Blue whales off the Chilean coast might be a separate subspecies based on their geographic separation, genetics, and unique song types. Chilean blue whales might overlap in the Eastern Tropical Pacific with Antarctica blue whales and Eastern North Pacific blue whales. Chilean blue whales are genetically differentiated from Antarctica blue whales such that interbreeding is unlikely. However, the genetic distinction is less between them and the Eastern North Pacific blue whale, hence there might be gene flow between the Southern and Northern Hemispheres. A 2019 study by Luis Pastene, Jorge Acevedo and Trevor Branch provided new morphometric data from a survey of 60 Chilean blue whales, hoping to address the debate about the possible distinction of this population from others in the Southern Hemisphere.
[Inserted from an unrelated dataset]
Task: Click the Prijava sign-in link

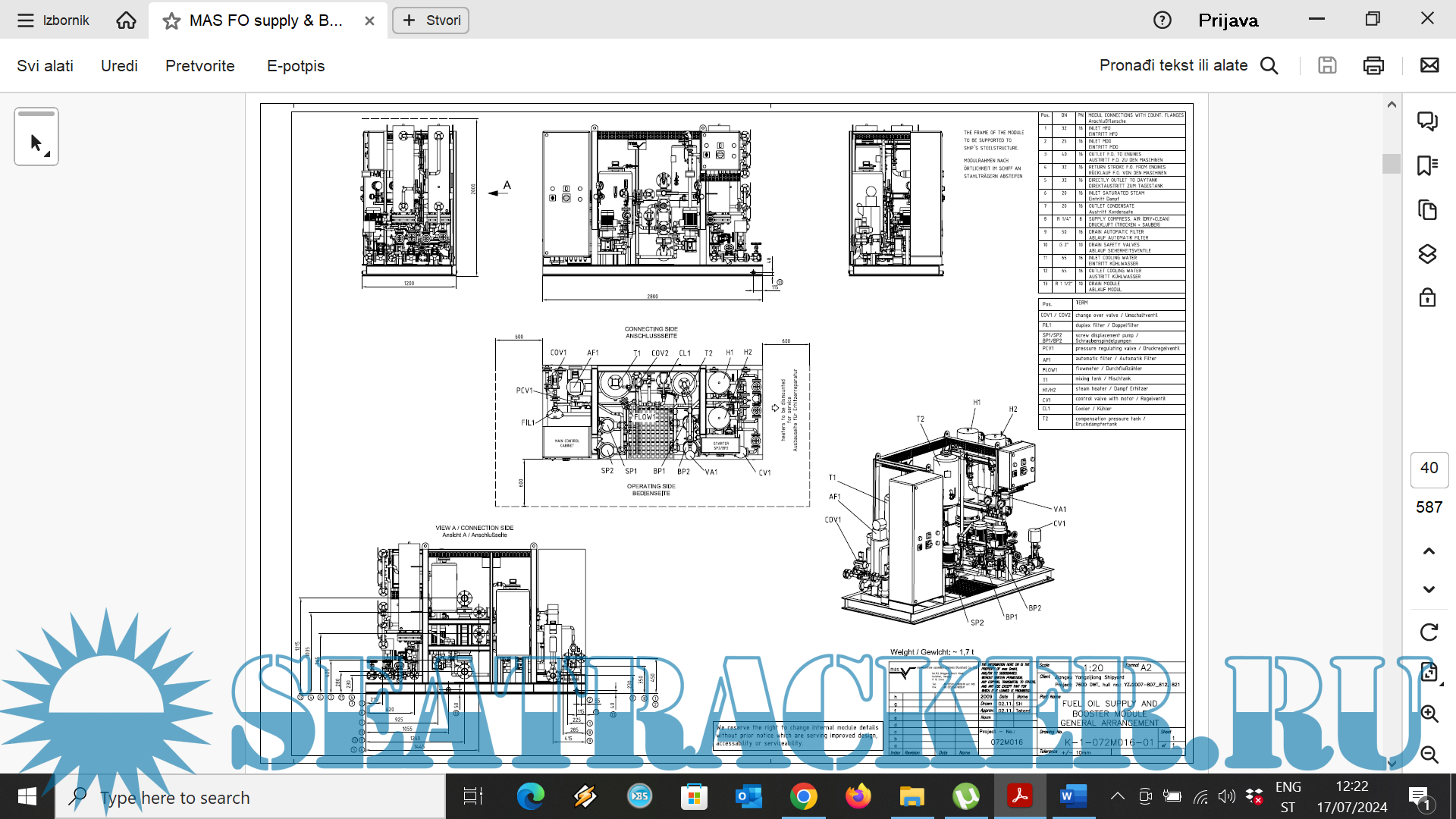Action: [x=1228, y=20]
Data from this study, based on whales collected in the 1965/1966 whaling season, shows that both the maximum and mean body length of Chilean blue whales lies between these values in pygmy and Antarctic blue whales. Data also indicates a potential difference in snout-eye measurements between the three, and a significant difference in fluke-anus length between the Chilean population and pygmy blue whales. This further confirms Chilean blue whales as a separate population, and implies that they do not fall under the same subspecies as the pygmy blue whale.
A 2024 genomic study of the global blue whale population found support for the subspecific status of Antarctic and Indo-western Pacific blue whales but not eastern Pacific blue whales. The study found "...divergence between the eastern North and eastern South Pacific, and among the eastern Indian Ocean, the western South Pacific and the northern Indian Ocean." and "no divergence within the Antarctic".